WRITTEN EXERCISE:
Copy out each of the rows below word for word, leaving nothing changed or left out.

SUPPLIED RECORDS:

***

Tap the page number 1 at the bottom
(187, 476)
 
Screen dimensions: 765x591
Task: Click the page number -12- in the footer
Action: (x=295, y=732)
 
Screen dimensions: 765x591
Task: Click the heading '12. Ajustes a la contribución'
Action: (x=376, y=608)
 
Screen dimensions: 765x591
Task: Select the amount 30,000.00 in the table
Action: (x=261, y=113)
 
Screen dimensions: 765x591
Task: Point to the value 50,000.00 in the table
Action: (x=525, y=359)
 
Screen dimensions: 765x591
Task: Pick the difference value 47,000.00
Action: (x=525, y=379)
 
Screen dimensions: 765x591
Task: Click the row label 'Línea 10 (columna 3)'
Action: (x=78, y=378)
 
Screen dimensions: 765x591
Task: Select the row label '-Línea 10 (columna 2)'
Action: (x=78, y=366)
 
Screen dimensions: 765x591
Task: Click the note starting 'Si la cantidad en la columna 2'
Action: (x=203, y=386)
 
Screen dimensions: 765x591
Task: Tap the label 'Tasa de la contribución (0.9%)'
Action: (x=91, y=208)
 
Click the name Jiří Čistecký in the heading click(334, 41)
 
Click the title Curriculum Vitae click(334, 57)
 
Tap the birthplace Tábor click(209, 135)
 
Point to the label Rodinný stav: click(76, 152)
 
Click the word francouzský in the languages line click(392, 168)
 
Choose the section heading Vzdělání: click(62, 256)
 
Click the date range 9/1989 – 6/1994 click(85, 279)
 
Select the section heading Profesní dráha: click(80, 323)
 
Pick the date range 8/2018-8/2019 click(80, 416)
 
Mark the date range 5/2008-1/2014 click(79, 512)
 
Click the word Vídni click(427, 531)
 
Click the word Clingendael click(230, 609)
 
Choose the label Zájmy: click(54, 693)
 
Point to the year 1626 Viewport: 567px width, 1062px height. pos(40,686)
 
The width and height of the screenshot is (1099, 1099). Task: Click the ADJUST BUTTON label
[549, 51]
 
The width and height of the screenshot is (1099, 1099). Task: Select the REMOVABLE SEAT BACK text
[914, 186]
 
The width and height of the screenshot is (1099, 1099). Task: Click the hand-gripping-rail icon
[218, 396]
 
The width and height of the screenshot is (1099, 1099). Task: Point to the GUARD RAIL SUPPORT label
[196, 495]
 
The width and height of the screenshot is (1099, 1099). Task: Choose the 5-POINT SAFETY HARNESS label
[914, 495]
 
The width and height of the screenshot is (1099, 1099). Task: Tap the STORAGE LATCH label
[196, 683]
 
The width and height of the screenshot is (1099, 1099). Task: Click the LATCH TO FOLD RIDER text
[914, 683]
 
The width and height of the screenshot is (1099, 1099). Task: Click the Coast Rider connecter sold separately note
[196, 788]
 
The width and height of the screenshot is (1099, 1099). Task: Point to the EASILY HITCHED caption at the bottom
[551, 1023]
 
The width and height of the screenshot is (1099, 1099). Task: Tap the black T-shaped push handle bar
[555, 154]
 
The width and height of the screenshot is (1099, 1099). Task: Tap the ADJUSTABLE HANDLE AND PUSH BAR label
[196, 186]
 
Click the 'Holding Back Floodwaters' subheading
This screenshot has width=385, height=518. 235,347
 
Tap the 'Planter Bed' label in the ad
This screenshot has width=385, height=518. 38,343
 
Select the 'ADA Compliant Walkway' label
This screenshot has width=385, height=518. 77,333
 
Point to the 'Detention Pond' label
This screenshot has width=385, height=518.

***

FINISHED TASK:
Tap the page number 1 at the bottom
(187, 476)
 
Screen dimensions: 765x591
Task: Click the page number -12- in the footer
Action: (x=295, y=732)
 
Screen dimensions: 765x591
Task: Click the heading '12. Ajustes a la contribución'
Action: (x=376, y=608)
 
Screen dimensions: 765x591
Task: Select the amount 30,000.00 in the table
Action: (x=261, y=113)
 
Screen dimensions: 765x591
Task: Point to the value 50,000.00 in the table
Action: (x=525, y=359)
 
Screen dimensions: 765x591
Task: Pick the difference value 47,000.00
Action: (x=525, y=379)
 
Screen dimensions: 765x591
Task: Click the row label 'Línea 10 (columna 3)'
Action: (x=78, y=378)
 
Screen dimensions: 765x591
Task: Select the row label '-Línea 10 (columna 2)'
Action: (x=78, y=366)
 
Screen dimensions: 765x591
Task: Click the note starting 'Si la cantidad en la columna 2'
Action: (x=203, y=386)
 
Screen dimensions: 765x591
Task: Tap the label 'Tasa de la contribución (0.9%)'
Action: (x=91, y=208)
 
Click the name Jiří Čistecký in the heading click(334, 41)
 
Click the title Curriculum Vitae click(334, 57)
 
Tap the birthplace Tábor click(209, 135)
 
Point to the label Rodinný stav: click(76, 152)
 
Click the word francouzský in the languages line click(392, 168)
 
Choose the section heading Vzdělání: click(62, 256)
 
Click the date range 9/1989 – 6/1994 click(85, 279)
 
Select the section heading Profesní dráha: click(80, 323)
 
Pick the date range 8/2018-8/2019 click(80, 416)
 
Mark the date range 5/2008-1/2014 click(79, 512)
 
Click the word Vídni click(427, 531)
 
Click the word Clingendael click(230, 609)
 
Choose the label Zájmy: click(54, 693)
 
Point to the year 1626 Viewport: 567px width, 1062px height. pos(40,686)
 
The width and height of the screenshot is (1099, 1099). Task: Click the ADJUST BUTTON label
[549, 51]
 
The width and height of the screenshot is (1099, 1099). Task: Select the REMOVABLE SEAT BACK text
[914, 186]
 
The width and height of the screenshot is (1099, 1099). Task: Click the hand-gripping-rail icon
[218, 396]
 
The width and height of the screenshot is (1099, 1099). Task: Point to the GUARD RAIL SUPPORT label
[196, 495]
 
The width and height of the screenshot is (1099, 1099). Task: Choose the 5-POINT SAFETY HARNESS label
[914, 495]
 
The width and height of the screenshot is (1099, 1099). Task: Tap the STORAGE LATCH label
[196, 683]
 
The width and height of the screenshot is (1099, 1099). Task: Click the LATCH TO FOLD RIDER text
[914, 683]
 
The width and height of the screenshot is (1099, 1099). Task: Click the Coast Rider connecter sold separately note
[196, 788]
 
The width and height of the screenshot is (1099, 1099). Task: Point to the EASILY HITCHED caption at the bottom
[551, 1023]
 
The width and height of the screenshot is (1099, 1099). Task: Tap the black T-shaped push handle bar
[555, 154]
 
The width and height of the screenshot is (1099, 1099). Task: Tap the ADJUSTABLE HANDLE AND PUSH BAR label
[196, 186]
 
Click the 'Holding Back Floodwaters' subheading
This screenshot has width=385, height=518. 235,347
 
Tap the 'Planter Bed' label in the ad
This screenshot has width=385, height=518. 38,343
 
Select the 'ADA Compliant Walkway' label
This screenshot has width=385, height=518. 77,333
 
Point to the 'Detention Pond' label
This screenshot has width=385, height=518.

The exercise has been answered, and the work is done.